**Consegna**.
Conta le righe dei record che contengono la parola "each", distinguendo tra maiuscole e minuscole. Rispondi soltanto con il numero.

━━━━━ Estratti dei record

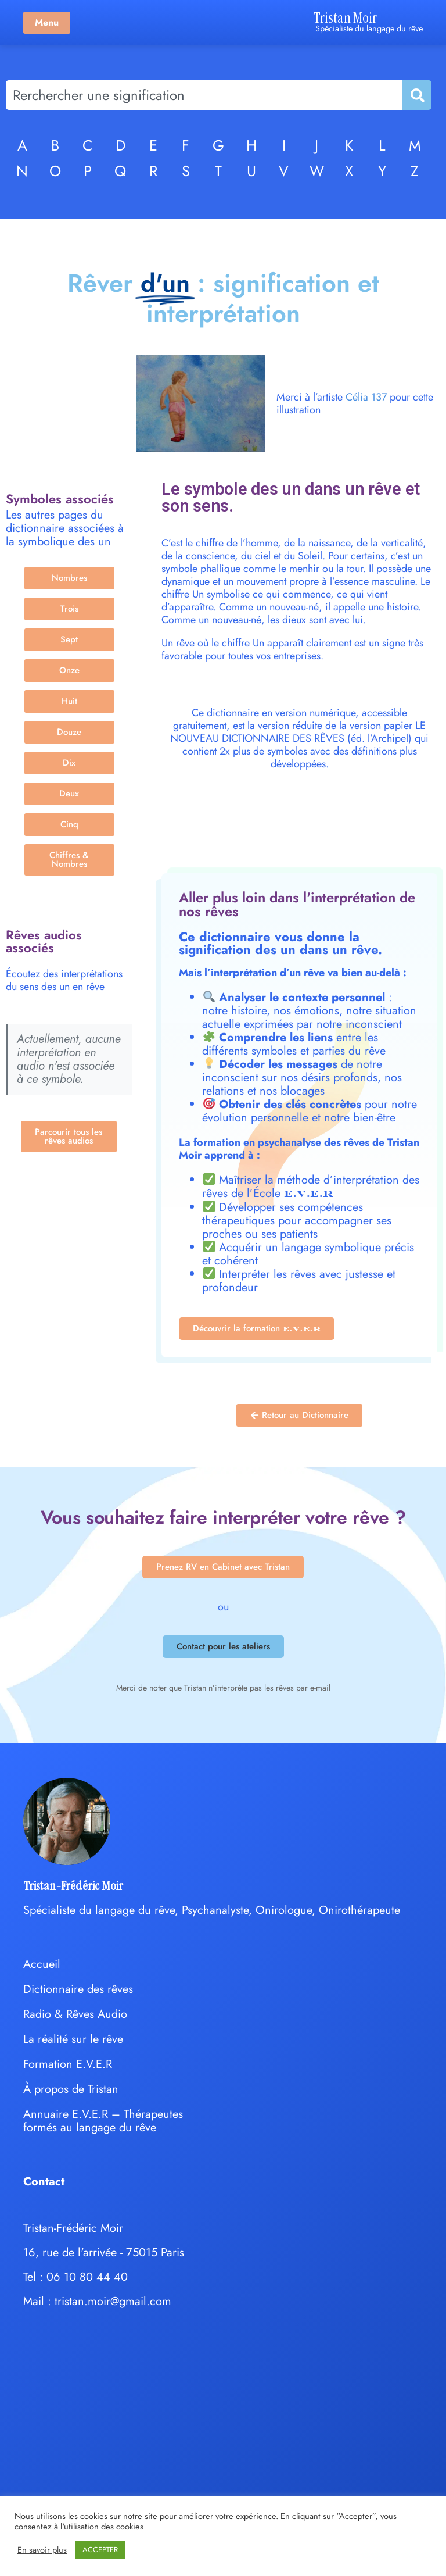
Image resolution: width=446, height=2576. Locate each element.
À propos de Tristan (70, 2089)
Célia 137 (366, 397)
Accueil (41, 1964)
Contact (43, 2181)
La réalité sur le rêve (73, 2039)
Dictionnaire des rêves (78, 1989)
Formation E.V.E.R (67, 2064)
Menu (47, 22)
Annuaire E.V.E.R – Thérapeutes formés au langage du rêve (103, 2121)
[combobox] (204, 95)
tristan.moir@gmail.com (113, 2301)
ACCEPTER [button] (100, 2549)
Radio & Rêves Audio (75, 2014)
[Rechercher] (416, 95)
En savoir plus (42, 2550)
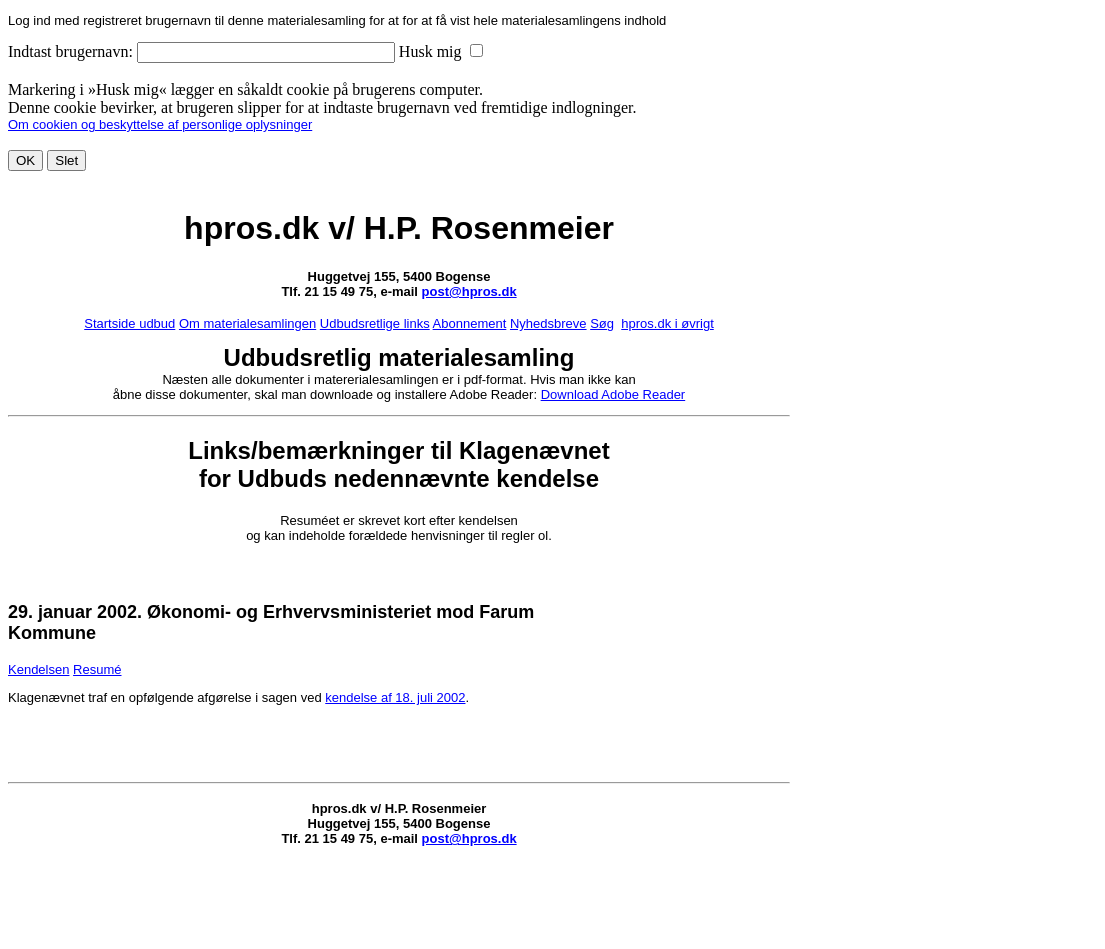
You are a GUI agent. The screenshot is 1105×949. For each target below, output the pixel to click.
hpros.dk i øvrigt (667, 323)
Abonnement (470, 323)
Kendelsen (38, 669)
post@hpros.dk (469, 291)
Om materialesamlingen (247, 323)
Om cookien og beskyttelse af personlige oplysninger (160, 124)
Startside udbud (129, 323)
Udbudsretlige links (375, 323)
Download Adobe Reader (613, 394)
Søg (602, 323)
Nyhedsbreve (548, 323)
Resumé (97, 669)
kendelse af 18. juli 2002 (395, 697)
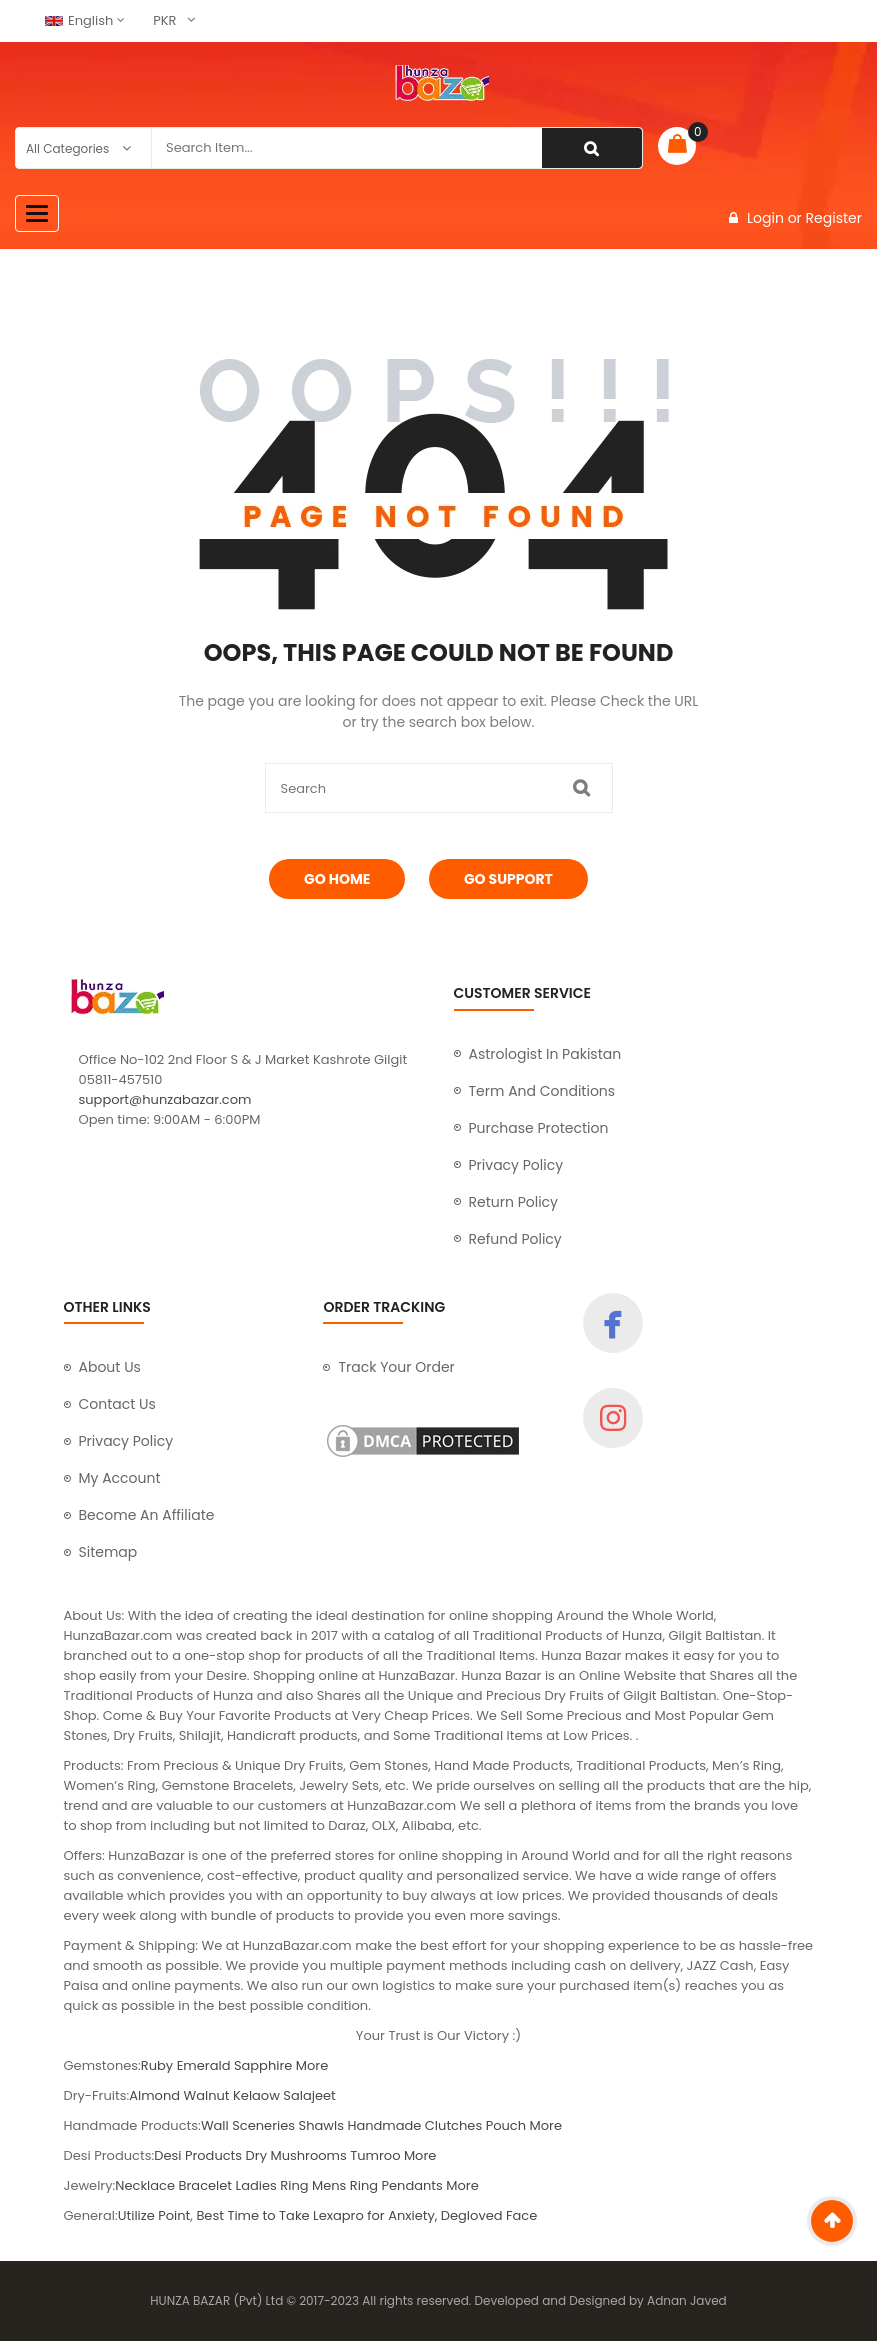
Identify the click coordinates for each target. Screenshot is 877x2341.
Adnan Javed (687, 2300)
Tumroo (377, 2155)
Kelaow (256, 2095)
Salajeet (309, 2095)
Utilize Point (154, 2215)
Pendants (412, 2185)
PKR (164, 20)
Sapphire (263, 2065)
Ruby (157, 2065)
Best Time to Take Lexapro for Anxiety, (318, 2215)
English (79, 20)
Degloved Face (489, 2215)
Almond (154, 2095)
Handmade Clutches (414, 2125)
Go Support (508, 879)
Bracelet (206, 2185)
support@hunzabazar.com (165, 1099)
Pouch (506, 2125)
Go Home (337, 879)
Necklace (145, 2185)
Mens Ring (345, 2185)
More (312, 2065)
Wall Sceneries (248, 2125)
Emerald (204, 2065)
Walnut (207, 2095)
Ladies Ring (272, 2185)
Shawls (321, 2125)
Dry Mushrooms (296, 2155)
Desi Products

━━━━━━━━━━

**Risposta corretta**.
3